We regret to record the death of our esteemed fellow citizen William Thornton, due to an accident which occurred Thursday night while on his way home after an evening spent down town. It appears that Mr. Thornton must have strayed from the path in the darkness of the gulch and fallen down a deserted prospect hole. His head struck the rocks below and death was probably instantaneous. His body was discovered there next morning by Jim Simpkins who works a claim near by.

Thornton was one of the first settlers at Austin and has lived here ever since. He was an eccentric character and had become an institution of the town. His brother Willis Thornton, the well-known prospector called Singlefoot Bill, died last June, it will be recalled.

Hugh read the last sentence a second and a third time.

“His brother Willis Thornton, the well-known prospector called Singlefoot Bill, died last June . . .”

Either the reporter was in error or Hugh had stumbled on a fact of prime importance, one that knocked the props out from under the whole Dodson case. For if Singlefoot Bill was Willis and not William, and if he had died in June and not in August, then he could not have relinquished his claim to the Dodsons on July 29th of the same year. The claimants must either have bought from “Chug” Thornton instead of Singlefoot, or else the paper was a forgery pure and simple. One phrase of the document stuck in Hugh’s memory. The conveyor of the property had been referred to as “William Thornton, known as Singlefoot Bill.” But surely “Chug” Thornton, before signing so important a paper, would have corrected an error so flagrant as a reference to himself as Singlefoot Bill. The fact that this mistake in identity had been allowed to stand pointed to forgery. Probably the Dodsons had learned the date of William Thornton’s death, had never heard of his brother, and had jumped to the conclusion, just as Browning and Hugh had done, that he was the old prospector who had worked Bald Knob.

All of which reasoning was based on the hypothesis that the story he had just read was true as to facts. Hugh proceeded to run it down. He looked over the June files of the paper and found the obit of Willis Thornton. At least three times in the story he was referred to as Singlefoot. It even mentioned the fact that he had prospected for years at Piodie.
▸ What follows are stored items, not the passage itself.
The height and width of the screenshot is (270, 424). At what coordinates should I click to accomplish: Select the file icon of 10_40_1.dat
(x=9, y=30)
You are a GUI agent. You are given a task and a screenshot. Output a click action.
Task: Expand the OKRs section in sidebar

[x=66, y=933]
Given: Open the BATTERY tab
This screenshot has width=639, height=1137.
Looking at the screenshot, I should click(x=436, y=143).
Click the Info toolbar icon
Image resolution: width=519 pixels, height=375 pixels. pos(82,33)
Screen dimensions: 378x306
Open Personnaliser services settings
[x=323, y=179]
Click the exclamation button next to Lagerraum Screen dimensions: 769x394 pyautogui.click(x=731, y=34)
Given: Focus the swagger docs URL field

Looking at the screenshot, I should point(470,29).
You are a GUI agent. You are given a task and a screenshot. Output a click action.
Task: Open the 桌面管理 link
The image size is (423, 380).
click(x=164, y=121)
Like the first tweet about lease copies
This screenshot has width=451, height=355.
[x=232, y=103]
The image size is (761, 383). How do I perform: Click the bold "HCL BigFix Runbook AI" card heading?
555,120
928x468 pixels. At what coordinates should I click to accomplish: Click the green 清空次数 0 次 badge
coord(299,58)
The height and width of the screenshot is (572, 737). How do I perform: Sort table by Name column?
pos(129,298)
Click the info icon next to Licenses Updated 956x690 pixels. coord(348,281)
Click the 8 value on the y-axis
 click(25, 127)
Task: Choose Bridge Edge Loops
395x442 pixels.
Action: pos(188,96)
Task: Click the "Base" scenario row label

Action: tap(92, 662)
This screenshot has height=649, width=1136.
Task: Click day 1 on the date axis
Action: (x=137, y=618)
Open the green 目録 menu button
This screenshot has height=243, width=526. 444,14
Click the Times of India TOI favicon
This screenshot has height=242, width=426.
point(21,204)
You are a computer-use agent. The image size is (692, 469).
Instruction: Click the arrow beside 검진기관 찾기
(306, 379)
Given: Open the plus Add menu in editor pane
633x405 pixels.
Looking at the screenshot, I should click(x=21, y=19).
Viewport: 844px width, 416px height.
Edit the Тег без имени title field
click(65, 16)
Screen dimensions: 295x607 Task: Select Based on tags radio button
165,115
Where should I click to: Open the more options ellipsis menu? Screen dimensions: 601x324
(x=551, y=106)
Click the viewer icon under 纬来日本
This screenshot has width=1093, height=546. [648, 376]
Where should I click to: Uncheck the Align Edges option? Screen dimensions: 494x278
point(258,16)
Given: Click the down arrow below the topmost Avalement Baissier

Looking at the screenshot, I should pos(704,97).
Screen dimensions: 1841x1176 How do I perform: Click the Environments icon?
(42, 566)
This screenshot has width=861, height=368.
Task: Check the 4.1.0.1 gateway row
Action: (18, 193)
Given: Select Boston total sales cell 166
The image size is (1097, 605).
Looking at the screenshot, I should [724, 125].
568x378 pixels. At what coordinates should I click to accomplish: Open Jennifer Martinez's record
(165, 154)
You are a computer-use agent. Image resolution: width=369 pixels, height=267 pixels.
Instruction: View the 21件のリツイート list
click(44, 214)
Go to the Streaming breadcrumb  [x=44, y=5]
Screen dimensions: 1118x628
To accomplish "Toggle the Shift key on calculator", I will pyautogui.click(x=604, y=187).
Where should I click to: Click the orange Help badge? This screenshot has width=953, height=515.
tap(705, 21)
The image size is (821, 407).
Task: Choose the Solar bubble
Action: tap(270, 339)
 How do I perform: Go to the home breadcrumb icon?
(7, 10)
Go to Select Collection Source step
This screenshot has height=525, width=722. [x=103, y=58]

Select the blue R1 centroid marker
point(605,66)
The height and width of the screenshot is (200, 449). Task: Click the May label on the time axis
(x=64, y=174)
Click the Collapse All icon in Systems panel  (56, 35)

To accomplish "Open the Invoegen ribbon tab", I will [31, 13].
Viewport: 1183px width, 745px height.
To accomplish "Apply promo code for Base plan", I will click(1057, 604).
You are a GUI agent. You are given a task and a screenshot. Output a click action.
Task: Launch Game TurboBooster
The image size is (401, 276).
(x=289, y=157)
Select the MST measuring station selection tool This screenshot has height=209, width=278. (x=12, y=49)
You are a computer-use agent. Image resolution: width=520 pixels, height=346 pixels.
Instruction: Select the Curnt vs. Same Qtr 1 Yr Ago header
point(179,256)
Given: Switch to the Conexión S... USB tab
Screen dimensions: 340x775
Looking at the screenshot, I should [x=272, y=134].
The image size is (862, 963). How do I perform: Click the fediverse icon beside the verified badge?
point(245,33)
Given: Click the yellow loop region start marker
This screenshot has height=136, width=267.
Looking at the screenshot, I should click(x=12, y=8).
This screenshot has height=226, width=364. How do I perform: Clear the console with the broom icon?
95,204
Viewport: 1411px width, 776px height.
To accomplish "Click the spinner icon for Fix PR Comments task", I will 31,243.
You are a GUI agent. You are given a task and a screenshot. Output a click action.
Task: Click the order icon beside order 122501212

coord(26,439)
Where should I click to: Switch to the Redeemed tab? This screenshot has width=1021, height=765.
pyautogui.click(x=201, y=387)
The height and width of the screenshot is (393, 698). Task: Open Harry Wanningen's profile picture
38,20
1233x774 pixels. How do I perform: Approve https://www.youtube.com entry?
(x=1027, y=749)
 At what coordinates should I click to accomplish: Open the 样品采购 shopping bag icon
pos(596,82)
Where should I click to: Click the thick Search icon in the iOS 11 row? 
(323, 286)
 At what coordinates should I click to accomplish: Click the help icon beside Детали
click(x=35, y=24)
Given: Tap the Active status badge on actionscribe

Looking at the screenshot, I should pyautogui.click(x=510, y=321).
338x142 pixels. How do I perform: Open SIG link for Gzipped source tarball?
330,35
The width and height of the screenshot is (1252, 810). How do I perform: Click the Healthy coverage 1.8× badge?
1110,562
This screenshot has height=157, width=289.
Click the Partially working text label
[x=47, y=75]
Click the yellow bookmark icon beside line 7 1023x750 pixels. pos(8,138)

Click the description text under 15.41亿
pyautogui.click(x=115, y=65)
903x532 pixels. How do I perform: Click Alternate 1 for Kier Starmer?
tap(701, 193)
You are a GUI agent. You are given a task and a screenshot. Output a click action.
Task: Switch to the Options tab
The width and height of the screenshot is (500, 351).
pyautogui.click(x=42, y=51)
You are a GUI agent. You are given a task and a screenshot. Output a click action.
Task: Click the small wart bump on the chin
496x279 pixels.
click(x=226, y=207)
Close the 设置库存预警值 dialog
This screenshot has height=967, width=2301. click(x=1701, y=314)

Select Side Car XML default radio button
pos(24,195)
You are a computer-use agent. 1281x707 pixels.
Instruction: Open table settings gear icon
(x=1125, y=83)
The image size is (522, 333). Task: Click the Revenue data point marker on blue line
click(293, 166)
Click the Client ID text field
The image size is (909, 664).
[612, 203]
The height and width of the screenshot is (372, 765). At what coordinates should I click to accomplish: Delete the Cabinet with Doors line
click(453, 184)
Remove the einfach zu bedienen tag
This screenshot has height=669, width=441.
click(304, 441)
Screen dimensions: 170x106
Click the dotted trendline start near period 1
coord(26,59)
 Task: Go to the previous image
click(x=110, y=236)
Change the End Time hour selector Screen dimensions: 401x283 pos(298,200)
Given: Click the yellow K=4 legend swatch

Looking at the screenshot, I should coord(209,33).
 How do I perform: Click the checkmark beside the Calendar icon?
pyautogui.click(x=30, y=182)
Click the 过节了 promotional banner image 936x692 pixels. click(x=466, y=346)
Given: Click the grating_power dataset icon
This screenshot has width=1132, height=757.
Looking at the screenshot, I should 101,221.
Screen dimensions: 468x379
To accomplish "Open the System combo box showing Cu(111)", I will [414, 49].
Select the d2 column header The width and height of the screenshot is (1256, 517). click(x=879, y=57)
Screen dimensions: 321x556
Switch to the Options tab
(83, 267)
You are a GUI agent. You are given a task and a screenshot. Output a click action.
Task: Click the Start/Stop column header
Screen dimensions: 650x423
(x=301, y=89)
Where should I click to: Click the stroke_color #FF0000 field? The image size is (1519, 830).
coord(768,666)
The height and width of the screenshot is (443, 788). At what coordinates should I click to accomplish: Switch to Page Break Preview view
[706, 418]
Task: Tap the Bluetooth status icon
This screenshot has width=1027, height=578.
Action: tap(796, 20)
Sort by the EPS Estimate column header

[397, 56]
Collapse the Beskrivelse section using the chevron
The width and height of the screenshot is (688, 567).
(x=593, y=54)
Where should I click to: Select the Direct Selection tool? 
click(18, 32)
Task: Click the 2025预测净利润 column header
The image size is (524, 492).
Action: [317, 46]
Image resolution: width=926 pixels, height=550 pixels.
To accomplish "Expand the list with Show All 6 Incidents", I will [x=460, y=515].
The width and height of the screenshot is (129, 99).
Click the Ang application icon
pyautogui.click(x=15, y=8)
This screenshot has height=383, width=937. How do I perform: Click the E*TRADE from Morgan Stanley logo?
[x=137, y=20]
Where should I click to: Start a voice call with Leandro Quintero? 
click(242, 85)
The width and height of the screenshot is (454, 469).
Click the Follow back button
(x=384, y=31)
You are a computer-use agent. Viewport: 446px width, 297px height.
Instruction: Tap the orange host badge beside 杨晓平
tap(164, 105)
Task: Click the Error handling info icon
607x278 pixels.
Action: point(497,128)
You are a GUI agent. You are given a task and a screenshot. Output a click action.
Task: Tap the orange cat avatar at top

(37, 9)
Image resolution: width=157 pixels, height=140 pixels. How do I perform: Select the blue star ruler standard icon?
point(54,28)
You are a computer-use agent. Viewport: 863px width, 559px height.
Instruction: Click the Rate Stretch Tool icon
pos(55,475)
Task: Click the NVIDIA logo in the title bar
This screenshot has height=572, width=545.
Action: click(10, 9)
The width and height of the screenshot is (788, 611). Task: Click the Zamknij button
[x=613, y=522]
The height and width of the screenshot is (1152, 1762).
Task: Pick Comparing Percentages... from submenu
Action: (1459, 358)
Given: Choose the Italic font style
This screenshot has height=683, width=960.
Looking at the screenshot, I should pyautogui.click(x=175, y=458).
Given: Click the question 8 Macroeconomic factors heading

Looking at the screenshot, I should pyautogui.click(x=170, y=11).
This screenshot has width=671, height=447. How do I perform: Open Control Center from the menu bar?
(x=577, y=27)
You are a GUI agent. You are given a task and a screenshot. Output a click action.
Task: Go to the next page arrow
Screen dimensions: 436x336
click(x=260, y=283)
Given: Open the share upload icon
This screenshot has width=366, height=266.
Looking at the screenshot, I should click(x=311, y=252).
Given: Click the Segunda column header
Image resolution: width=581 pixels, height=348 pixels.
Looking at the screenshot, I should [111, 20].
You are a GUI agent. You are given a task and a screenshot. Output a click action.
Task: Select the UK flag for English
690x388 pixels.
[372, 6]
From the newspaper office Hugh went to the undertaker. That gentleman was drowning his sorrows at the Mammoth, but he was one of that class of drinkers whose mind is clear only when he has had a few drinks.

“Don’t remember which was Willis and which William,” he told Hugh, “but I know I buried Singlefoot in June and Chug in August. Whyn’t you go out to the graveyard an’ look up the tombstones?”

“That’s good advice. I’ll take it.”

Hugh wandered through the bleak graveyard perched on the side of a hill across which the wind always seemed to sweep. He found the graves of the brothers, and above each a clapboard upon which had been lettered their names, cognomens, and the dates of their deaths. These, too, confirmed what he had learned from the paper and from the undertaker.